Returning to a Safe Spot
After three hours of driving up and down hills, diligently zigzagging through the street maze, we returned to the Carver Elementary deployment center a few minutes before midnight. The last team back. I gazed down at an almost-full tally sheet. Our team had identified four individuals and 19 “dwellings” — 18 vehicles and one tent.
Exiting the school grounds, Donovan looked across the empty basketball court and questioned whether Torres’ van had been counted by another team. It had been parked on the school grounds all along, just screaming that someone lived in there; blankets covered the windows. He and I just shrugged. No one knew.
As everyone else returned to their homes, we drove past midnight to the Portola neighborhood — our safe parking spot in San Francisco, along the University Mound Reservoir. Staring through the foggy passenger window of Torres’ van, passing a line of cars and RVs, I wondered if the teams had counted all of our neighbors, camouflaged inside their SUVs, commercial vehicles, or even sleeping inside a small car. Ultimately, the count is not certain. But we have a starting point.
This article also appears in the spring 2019 print edition of the Public Press.
Update: After this article went to press, the Berkeley City Council endorsed a ban on overnight parking by RVs and “house cars” on city streets, including at the Berkeley Marina, where Yesica Prado and Christian Torres have been living in their vehicles. Berkeley police have counted about 200 RVs citywide, the news site Berkeleyside wrote in its coverage of the Feb. 28 meeting. Prado was among those testifying against the ban.

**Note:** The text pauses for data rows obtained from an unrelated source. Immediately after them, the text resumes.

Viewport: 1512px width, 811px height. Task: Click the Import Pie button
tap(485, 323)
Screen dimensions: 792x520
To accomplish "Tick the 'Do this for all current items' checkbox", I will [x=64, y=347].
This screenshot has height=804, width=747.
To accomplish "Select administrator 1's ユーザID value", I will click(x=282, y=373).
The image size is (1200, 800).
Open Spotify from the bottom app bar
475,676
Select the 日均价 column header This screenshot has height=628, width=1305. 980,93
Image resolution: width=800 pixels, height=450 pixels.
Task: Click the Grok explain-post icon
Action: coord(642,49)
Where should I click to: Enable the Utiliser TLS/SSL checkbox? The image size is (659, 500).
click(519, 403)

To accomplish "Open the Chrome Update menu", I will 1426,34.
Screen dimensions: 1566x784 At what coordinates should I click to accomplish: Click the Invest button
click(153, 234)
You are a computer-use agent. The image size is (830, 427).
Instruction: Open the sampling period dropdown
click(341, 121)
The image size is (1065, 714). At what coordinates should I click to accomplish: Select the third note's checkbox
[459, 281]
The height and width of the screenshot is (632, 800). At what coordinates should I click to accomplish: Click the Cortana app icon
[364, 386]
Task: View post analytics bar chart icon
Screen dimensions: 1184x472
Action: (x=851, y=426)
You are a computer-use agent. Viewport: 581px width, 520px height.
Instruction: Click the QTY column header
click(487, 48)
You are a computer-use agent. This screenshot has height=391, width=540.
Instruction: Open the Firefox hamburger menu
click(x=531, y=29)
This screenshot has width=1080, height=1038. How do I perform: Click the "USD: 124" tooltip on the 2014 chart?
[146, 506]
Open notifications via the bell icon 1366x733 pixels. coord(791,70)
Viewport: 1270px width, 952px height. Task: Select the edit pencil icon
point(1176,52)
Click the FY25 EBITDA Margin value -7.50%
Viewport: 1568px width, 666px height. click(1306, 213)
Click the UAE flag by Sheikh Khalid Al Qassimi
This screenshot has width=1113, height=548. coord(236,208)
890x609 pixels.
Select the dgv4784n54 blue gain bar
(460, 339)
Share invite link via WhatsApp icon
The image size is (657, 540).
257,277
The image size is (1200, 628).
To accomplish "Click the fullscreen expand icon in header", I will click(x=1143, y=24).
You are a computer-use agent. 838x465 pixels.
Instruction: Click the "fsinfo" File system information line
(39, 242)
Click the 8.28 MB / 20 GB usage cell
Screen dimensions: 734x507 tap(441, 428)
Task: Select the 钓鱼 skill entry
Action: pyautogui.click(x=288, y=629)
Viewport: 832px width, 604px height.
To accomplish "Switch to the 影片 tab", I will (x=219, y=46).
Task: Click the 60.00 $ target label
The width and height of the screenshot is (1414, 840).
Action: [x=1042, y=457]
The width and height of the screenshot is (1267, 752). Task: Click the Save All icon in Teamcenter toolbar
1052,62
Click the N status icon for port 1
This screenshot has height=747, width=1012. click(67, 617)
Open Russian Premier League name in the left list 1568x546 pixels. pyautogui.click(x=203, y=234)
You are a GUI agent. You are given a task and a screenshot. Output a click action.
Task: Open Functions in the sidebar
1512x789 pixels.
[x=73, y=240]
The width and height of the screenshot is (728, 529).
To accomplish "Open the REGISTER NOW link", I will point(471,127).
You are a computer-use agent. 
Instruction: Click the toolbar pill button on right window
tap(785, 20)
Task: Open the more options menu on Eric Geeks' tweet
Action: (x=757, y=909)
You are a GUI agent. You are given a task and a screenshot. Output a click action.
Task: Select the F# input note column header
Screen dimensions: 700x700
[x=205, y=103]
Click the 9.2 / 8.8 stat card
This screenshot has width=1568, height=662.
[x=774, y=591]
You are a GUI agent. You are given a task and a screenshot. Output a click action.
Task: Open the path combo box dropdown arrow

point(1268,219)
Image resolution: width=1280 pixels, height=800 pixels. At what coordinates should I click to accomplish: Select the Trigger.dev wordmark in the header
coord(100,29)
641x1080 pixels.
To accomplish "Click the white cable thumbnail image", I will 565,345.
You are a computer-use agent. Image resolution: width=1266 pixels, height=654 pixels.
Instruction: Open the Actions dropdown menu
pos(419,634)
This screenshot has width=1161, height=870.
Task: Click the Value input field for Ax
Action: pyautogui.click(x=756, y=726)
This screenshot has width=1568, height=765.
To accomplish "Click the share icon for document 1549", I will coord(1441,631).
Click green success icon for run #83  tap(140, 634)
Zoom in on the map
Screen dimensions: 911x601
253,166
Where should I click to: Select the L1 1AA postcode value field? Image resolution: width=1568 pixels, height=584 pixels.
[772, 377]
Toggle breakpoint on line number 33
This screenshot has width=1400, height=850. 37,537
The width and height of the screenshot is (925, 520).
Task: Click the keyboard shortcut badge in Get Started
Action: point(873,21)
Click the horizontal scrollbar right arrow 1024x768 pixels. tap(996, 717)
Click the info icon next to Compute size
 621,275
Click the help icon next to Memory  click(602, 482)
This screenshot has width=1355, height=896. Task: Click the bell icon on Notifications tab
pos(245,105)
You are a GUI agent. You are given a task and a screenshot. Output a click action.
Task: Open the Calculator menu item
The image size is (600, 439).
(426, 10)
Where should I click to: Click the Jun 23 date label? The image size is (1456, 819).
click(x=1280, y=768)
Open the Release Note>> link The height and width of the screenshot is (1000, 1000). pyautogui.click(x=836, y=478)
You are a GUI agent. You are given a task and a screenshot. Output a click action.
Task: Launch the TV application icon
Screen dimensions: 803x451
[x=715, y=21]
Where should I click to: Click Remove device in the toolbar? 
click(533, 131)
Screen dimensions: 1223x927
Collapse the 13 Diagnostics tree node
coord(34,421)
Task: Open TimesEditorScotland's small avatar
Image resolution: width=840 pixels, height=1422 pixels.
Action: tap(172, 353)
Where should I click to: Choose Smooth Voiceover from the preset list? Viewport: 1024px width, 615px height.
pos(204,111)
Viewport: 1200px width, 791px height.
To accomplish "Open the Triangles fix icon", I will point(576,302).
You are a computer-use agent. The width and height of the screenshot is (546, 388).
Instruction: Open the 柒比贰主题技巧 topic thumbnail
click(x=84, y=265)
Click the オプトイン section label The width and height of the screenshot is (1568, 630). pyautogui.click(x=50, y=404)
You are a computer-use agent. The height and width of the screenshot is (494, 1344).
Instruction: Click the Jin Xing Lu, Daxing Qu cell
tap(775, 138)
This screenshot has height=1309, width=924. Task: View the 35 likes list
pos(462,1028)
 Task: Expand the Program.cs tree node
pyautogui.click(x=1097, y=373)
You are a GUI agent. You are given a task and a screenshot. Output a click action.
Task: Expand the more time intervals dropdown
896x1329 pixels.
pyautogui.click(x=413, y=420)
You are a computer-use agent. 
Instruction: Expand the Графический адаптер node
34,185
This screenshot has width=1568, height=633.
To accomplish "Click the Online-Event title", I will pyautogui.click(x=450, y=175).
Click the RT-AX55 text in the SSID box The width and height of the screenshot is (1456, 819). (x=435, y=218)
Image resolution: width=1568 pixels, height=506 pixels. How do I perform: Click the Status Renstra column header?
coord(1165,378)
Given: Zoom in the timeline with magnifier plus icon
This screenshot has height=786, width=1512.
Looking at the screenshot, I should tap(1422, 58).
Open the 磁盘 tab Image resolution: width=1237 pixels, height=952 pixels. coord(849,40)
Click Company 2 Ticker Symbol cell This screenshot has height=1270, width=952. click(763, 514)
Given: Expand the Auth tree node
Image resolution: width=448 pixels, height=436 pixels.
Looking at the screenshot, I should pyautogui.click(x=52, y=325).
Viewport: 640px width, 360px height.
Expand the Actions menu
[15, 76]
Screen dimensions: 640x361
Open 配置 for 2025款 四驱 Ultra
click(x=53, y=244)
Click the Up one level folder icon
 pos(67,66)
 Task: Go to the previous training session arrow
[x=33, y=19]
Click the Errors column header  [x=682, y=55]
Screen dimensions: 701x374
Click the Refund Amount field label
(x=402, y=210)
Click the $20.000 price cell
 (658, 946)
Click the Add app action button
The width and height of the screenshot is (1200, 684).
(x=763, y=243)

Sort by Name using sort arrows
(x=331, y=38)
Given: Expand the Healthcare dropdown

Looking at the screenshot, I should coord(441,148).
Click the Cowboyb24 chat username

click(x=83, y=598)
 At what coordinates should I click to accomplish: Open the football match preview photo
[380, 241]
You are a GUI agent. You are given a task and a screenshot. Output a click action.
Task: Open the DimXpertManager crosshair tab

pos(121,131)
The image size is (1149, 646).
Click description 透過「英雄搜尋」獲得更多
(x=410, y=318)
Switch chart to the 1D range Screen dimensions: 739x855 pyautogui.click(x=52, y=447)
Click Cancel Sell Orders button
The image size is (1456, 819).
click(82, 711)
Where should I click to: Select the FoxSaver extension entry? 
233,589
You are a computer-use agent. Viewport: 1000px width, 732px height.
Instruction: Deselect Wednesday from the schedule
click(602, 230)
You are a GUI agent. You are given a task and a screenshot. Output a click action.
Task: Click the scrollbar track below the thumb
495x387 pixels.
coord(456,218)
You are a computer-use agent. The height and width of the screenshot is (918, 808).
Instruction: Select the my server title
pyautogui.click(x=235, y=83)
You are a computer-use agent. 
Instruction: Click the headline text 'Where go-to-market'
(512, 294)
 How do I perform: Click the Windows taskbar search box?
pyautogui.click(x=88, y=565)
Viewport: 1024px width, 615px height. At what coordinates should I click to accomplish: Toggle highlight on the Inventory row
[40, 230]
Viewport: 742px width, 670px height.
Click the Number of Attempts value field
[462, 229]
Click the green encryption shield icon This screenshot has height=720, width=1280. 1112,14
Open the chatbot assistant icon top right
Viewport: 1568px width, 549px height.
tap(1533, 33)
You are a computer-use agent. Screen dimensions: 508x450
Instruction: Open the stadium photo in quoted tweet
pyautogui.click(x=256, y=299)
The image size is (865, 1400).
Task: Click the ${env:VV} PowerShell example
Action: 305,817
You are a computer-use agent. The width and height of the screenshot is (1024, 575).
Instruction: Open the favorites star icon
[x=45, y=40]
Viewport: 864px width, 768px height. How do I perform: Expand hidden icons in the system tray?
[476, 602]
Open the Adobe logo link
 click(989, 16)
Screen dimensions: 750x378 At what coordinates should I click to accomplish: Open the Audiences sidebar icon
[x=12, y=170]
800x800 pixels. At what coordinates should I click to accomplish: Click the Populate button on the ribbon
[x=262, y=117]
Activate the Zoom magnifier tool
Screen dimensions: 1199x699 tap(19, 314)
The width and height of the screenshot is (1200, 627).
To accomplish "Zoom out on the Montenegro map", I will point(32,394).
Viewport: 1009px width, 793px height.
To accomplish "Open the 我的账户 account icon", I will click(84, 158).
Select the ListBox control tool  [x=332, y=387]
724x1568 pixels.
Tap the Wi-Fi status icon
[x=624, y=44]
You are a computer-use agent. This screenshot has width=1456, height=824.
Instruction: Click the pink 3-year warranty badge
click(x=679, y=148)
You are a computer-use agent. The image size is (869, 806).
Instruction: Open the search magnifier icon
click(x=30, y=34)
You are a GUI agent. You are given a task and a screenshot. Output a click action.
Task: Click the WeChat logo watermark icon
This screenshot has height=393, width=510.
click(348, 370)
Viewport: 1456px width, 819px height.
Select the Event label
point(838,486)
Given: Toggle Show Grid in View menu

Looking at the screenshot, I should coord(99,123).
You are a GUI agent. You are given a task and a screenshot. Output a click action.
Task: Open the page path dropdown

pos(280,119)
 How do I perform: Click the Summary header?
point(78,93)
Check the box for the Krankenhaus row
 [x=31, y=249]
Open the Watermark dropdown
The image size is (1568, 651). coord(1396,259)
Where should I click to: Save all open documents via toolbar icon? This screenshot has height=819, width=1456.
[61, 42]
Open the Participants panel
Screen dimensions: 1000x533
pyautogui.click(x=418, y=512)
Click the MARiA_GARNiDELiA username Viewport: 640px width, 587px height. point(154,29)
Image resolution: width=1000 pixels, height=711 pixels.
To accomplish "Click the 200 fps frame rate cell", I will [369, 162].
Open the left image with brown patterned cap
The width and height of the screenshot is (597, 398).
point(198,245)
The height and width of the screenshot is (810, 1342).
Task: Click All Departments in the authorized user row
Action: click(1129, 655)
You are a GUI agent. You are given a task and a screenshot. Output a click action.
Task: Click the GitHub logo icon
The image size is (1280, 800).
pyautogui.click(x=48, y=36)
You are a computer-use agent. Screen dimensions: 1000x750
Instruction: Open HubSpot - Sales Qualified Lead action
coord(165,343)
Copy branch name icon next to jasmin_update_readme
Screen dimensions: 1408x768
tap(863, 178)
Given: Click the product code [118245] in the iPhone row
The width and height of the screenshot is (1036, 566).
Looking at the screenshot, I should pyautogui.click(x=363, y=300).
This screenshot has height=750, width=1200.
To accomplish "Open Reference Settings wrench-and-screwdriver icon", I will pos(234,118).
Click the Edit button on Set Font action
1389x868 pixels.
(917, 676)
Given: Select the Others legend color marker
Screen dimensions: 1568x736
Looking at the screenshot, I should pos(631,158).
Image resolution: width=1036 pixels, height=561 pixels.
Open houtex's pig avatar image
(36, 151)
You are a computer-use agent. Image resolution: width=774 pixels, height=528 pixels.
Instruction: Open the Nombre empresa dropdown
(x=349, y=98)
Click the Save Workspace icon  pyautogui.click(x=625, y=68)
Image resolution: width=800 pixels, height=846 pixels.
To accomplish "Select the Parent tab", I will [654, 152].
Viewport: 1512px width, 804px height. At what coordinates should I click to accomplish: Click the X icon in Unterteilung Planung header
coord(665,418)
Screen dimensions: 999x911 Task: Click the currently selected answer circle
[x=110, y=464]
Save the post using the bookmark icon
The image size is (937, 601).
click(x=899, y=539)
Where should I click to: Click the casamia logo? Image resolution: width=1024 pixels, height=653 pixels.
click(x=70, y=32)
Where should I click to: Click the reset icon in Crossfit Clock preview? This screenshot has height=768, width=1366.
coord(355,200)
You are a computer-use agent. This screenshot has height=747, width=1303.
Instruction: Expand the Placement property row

Prado wrote the following for the Public Press on March 6:
On Feb. 28, the City of Berkeley voted to ban vehicle dwellers from public streets overnight. Before approving the measure on its first reading, council members heard from 78 people who spoke for two hours, calling for action to clean Berkeley streets and grant vehicular residents a place to go. Despite the residents’ calls for humane treatment, the council voted poor people out of the city.
The ordinance, which faces a final vote in late March, makes it unlawful to park any heavy-duty commercial vehicle on any street between 2 a.m. and 5 a.m. “No house car or camper for human habitation will be allowed within the City limits,” Ordinance No. 7,643-N.S. (BMC Section 14.40.120) reads. A house car “does not need to contain any plumbing or cooking facilities.”
To ease the blow, the city proposes spending $362,000 to hire one outreach worker for RVs and to allocate one-time payments for repairs and registration fees for 100 vehicles, roughly half the police count. Each owner would receive $3,000. How that would happen and who would be eligible hasn't been worked out. But what many of the residents need most is a new vehicle, not just repairs. The money is a Band Aid on a festering wound. It does not solve anyone’s housing situation. It simply says, “Out of sight, out of mind.”
Now, every vehicular resident has become an illegal resident of Berkeley, an oxymoron for a city that prides itself as a “sanctuary city.” A sanctuary for whom?
I grew up as an undocumented immigrant for 12 years, finally obtaining my green card in 2016. My houseless living situation has turned me into an illegal resident once again.
On March 26, the City Council will cast a final vote after a second reading of the ordinance. If passed, the overnight parking enforcement could start 30 days later. Berkeley would be able to cite and tow vehicles as long as it provides a “notice and referral to shelters.”
Berkeley residents are planning to march from People’s Park to City Hall on March 21 at 4 p.m. and hold a vigil for vehicular residents without shelter.